> [Source material]:
----------

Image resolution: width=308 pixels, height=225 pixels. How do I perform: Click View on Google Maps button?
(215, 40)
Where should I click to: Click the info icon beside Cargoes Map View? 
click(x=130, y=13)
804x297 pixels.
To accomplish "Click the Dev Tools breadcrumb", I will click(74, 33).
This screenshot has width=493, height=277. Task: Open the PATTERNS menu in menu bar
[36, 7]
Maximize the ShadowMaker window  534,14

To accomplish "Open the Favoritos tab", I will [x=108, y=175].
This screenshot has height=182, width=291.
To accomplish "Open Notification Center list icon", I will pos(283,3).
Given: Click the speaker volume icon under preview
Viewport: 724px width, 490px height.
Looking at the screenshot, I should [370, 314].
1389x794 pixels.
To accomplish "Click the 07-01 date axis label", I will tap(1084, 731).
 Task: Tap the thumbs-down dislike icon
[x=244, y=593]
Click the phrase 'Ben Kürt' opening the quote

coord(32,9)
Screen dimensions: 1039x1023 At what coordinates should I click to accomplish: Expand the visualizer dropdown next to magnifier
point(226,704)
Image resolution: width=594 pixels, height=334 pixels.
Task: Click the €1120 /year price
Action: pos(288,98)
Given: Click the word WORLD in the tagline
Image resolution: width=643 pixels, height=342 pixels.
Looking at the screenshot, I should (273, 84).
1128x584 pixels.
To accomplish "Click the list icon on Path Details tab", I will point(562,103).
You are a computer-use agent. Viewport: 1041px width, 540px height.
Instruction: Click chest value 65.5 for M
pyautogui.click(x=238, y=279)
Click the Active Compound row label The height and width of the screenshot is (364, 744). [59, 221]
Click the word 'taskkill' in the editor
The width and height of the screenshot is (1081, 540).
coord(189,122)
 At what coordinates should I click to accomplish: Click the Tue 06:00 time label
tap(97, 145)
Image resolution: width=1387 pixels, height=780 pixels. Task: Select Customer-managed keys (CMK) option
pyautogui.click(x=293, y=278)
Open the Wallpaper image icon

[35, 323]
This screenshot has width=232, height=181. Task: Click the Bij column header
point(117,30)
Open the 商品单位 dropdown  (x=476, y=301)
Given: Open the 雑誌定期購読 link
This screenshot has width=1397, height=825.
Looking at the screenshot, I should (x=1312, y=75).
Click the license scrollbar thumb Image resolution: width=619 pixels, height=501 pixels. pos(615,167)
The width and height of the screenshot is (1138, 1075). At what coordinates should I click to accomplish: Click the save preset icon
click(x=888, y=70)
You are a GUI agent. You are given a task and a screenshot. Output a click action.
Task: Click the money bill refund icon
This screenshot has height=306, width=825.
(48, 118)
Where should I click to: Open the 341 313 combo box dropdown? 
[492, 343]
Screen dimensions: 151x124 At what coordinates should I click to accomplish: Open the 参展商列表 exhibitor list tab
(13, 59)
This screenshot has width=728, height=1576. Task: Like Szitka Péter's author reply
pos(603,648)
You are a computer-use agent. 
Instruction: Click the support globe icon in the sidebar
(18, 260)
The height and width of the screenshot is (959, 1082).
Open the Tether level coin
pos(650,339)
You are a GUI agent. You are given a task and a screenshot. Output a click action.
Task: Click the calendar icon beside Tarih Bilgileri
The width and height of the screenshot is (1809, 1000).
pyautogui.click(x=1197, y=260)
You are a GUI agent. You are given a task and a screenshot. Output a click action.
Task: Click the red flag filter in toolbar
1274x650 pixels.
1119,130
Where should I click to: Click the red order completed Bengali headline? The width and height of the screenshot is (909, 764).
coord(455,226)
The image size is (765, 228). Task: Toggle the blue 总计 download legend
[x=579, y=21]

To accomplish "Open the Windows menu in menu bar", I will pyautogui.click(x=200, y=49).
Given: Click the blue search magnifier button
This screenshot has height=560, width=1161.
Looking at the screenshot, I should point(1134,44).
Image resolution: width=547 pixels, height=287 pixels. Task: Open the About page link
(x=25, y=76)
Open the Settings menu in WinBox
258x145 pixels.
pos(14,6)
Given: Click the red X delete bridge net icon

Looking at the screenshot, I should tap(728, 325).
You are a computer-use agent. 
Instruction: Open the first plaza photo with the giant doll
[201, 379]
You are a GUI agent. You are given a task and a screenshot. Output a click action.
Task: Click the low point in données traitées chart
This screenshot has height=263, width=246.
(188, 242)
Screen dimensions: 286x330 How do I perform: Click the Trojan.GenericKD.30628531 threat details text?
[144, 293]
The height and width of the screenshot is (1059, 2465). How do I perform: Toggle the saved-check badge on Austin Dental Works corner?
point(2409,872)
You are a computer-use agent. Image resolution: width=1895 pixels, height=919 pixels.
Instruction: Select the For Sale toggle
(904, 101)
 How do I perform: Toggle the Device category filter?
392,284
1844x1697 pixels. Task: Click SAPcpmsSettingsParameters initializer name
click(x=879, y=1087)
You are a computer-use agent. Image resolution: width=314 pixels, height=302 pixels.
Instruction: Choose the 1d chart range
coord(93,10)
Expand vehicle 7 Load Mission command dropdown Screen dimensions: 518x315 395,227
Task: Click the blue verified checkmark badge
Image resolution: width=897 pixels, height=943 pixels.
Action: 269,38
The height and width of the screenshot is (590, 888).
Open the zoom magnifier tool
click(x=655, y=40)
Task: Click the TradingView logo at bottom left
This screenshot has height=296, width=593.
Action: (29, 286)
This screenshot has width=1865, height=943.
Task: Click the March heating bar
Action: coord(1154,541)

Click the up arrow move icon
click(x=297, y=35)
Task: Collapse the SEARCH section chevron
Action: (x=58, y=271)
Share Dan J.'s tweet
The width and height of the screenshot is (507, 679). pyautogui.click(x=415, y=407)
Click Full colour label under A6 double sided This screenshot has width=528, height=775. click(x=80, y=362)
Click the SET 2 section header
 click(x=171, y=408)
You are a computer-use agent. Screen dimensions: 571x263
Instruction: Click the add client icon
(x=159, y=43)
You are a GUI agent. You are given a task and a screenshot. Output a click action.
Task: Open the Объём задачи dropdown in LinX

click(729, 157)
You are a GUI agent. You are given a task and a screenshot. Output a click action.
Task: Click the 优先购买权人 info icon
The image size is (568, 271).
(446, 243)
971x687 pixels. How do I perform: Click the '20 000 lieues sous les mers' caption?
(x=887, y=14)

----------

> [Challenge]:
Reproduce every item above word for word, with each line left unchanged.

> [Exercise answer]:
Image resolution: width=308 pixels, height=225 pixels. How do I perform: Click View on Google Maps button?
(215, 40)
Where should I click to: Click the info icon beside Cargoes Map View? 
click(x=130, y=13)
804x297 pixels.
To accomplish "Click the Dev Tools breadcrumb", I will click(74, 33).
This screenshot has width=493, height=277. Task: Open the PATTERNS menu in menu bar
[36, 7]
Maximize the ShadowMaker window  534,14

To accomplish "Open the Favoritos tab", I will [x=108, y=175].
This screenshot has height=182, width=291.
To accomplish "Open Notification Center list icon", I will pos(283,3).
Given: Click the speaker volume icon under preview
Viewport: 724px width, 490px height.
Looking at the screenshot, I should [370, 314].
1389x794 pixels.
To accomplish "Click the 07-01 date axis label", I will tap(1084, 731).
 Task: Tap the thumbs-down dislike icon
[x=244, y=593]
Click the phrase 'Ben Kürt' opening the quote

coord(32,9)
Screen dimensions: 1039x1023 At what coordinates should I click to accomplish: Expand the visualizer dropdown next to magnifier
point(226,704)
Image resolution: width=594 pixels, height=334 pixels.
Task: Click the €1120 /year price
Action: pos(288,98)
Given: Click the word WORLD in the tagline
Image resolution: width=643 pixels, height=342 pixels.
Looking at the screenshot, I should (273, 84).
1128x584 pixels.
To accomplish "Click the list icon on Path Details tab", I will point(562,103).
You are a computer-use agent. Viewport: 1041px width, 540px height.
Instruction: Click chest value 65.5 for M
pyautogui.click(x=238, y=279)
Click the Active Compound row label The height and width of the screenshot is (364, 744). [59, 221]
Click the word 'taskkill' in the editor
The width and height of the screenshot is (1081, 540).
coord(189,122)
 At what coordinates should I click to accomplish: Click the Tue 06:00 time label
tap(97, 145)
Image resolution: width=1387 pixels, height=780 pixels. Task: Select Customer-managed keys (CMK) option
pyautogui.click(x=293, y=278)
Open the Wallpaper image icon

[35, 323]
This screenshot has width=232, height=181. Task: Click the Bij column header
point(117,30)
Open the 商品单位 dropdown  (x=476, y=301)
Given: Open the 雑誌定期購読 link
This screenshot has width=1397, height=825.
Looking at the screenshot, I should (x=1312, y=75).
Click the license scrollbar thumb Image resolution: width=619 pixels, height=501 pixels. pos(615,167)
The width and height of the screenshot is (1138, 1075). At what coordinates should I click to accomplish: Click the save preset icon
click(x=888, y=70)
You are a GUI agent. You are given a task and a screenshot. Output a click action.
Task: Click the money bill refund icon
This screenshot has height=306, width=825.
(48, 118)
Where should I click to: Open the 341 313 combo box dropdown? 
[492, 343]
Screen dimensions: 151x124 At what coordinates should I click to accomplish: Open the 参展商列表 exhibitor list tab
(13, 59)
This screenshot has width=728, height=1576. Task: Like Szitka Péter's author reply
pos(603,648)
You are a computer-use agent. 
Instruction: Click the support globe icon in the sidebar
(18, 260)
The height and width of the screenshot is (959, 1082).
Open the Tether level coin
pos(650,339)
You are a GUI agent. You are given a task and a screenshot. Output a click action.
Task: Click the calendar icon beside Tarih Bilgileri
The width and height of the screenshot is (1809, 1000).
pyautogui.click(x=1197, y=260)
You are a GUI agent. You are given a task and a screenshot. Output a click action.
Task: Click the red flag filter in toolbar
1274x650 pixels.
1119,130
Where should I click to: Click the red order completed Bengali headline? The width and height of the screenshot is (909, 764).
coord(455,226)
The image size is (765, 228). Task: Toggle the blue 总计 download legend
[x=579, y=21]

To accomplish "Open the Windows menu in menu bar", I will pyautogui.click(x=200, y=49).
Given: Click the blue search magnifier button
This screenshot has height=560, width=1161.
Looking at the screenshot, I should point(1134,44).
Image resolution: width=547 pixels, height=287 pixels. Task: Open the About page link
(x=25, y=76)
Open the Settings menu in WinBox
258x145 pixels.
pos(14,6)
Given: Click the red X delete bridge net icon

Looking at the screenshot, I should tap(728, 325).
You are a computer-use agent. 
Instruction: Open the first plaza photo with the giant doll
[201, 379]
You are a GUI agent. You are given a task and a screenshot. Output a click action.
Task: Click the low point in données traitées chart
This screenshot has height=263, width=246.
(188, 242)
Screen dimensions: 286x330 How do I perform: Click the Trojan.GenericKD.30628531 threat details text?
[144, 293]
The height and width of the screenshot is (1059, 2465). How do I perform: Toggle the saved-check badge on Austin Dental Works corner?
point(2409,872)
You are a computer-use agent. Image resolution: width=1895 pixels, height=919 pixels.
Instruction: Select the For Sale toggle
(904, 101)
 How do I perform: Toggle the Device category filter?
392,284
1844x1697 pixels. Task: Click SAPcpmsSettingsParameters initializer name
click(x=879, y=1087)
You are a computer-use agent. Image resolution: width=314 pixels, height=302 pixels.
Instruction: Choose the 1d chart range
coord(93,10)
Expand vehicle 7 Load Mission command dropdown Screen dimensions: 518x315 395,227
Task: Click the blue verified checkmark badge
Image resolution: width=897 pixels, height=943 pixels.
Action: 269,38
The height and width of the screenshot is (590, 888).
Open the zoom magnifier tool
click(x=655, y=40)
Task: Click the TradingView logo at bottom left
This screenshot has height=296, width=593.
Action: (29, 286)
This screenshot has width=1865, height=943.
Task: Click the March heating bar
Action: coord(1154,541)

Click the up arrow move icon
click(x=297, y=35)
Task: Collapse the SEARCH section chevron
Action: (x=58, y=271)
Share Dan J.'s tweet
The width and height of the screenshot is (507, 679). pyautogui.click(x=415, y=407)
Click Full colour label under A6 double sided This screenshot has width=528, height=775. click(x=80, y=362)
Click the SET 2 section header
 click(x=171, y=408)
You are a computer-use agent. Screen dimensions: 571x263
Instruction: Click the add client icon
(x=159, y=43)
You are a GUI agent. You are given a task and a screenshot. Output a click action.
Task: Open the Объём задачи dropdown in LinX

click(729, 157)
You are a GUI agent. You are given a task and a screenshot. Output a click action.
Task: Click the 优先购买权人 info icon
The image size is (568, 271).
(446, 243)
971x687 pixels. How do I perform: Click the '20 000 lieues sous les mers' caption?
(x=887, y=14)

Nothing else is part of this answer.